Stated exercise:
From the material below, copy every line that contains the string "before". Case counts, so only matches with identical capitalization qualify.

Material supplied:
* begin *

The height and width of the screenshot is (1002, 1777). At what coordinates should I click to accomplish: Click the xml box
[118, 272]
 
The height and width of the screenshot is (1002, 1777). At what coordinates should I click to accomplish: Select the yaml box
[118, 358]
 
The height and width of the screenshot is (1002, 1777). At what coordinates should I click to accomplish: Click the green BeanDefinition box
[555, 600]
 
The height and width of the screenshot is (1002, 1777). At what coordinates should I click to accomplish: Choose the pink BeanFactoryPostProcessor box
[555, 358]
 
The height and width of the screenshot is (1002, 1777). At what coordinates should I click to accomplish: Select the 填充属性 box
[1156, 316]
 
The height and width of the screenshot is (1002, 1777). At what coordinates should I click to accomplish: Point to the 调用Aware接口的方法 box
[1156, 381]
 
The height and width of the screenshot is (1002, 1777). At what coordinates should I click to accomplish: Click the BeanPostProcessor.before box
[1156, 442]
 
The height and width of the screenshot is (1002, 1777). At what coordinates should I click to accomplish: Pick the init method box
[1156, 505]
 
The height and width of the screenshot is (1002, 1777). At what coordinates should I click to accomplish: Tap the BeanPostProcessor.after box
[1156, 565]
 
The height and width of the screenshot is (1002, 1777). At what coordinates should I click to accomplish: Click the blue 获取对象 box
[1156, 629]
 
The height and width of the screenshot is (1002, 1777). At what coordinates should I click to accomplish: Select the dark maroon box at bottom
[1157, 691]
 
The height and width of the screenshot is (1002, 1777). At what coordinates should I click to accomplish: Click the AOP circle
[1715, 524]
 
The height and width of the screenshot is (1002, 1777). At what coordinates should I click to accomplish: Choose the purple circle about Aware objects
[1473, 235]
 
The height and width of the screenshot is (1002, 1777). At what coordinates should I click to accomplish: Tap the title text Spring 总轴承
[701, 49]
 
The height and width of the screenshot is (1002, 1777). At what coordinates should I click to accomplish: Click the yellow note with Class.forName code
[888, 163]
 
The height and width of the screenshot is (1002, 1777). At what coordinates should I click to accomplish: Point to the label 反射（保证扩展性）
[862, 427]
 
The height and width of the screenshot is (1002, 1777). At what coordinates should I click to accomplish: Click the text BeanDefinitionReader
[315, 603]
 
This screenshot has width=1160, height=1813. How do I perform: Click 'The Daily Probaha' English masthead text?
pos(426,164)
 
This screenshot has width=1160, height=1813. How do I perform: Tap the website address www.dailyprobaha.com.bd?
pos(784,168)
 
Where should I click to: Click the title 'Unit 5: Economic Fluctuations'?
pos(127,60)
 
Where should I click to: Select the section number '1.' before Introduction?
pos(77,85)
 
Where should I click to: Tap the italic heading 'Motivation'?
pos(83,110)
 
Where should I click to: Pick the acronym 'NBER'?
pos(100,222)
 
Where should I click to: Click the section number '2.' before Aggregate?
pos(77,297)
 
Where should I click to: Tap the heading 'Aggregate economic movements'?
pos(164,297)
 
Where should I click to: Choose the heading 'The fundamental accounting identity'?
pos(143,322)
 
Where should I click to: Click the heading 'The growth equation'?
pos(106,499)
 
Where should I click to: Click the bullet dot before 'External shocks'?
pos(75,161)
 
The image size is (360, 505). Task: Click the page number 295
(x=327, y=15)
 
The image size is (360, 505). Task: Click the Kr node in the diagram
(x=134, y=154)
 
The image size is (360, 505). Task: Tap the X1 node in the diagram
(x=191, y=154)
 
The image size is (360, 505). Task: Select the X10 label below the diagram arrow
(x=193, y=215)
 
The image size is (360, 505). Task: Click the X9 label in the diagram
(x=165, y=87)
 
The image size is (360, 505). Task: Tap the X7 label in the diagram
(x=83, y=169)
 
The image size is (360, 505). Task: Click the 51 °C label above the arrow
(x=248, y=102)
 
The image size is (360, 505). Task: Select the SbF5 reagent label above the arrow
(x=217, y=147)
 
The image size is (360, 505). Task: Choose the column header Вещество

* end *

Full solution:
The height and width of the screenshot is (1002, 1777). At what coordinates should I click to accomplish: Click the BeanPostProcessor.before box
Where should I click to: Select the section number '1.' before Introduction?
Where should I click to: Click the section number '2.' before Aggregate?
Where should I click to: Click the bullet dot before 'External shocks'?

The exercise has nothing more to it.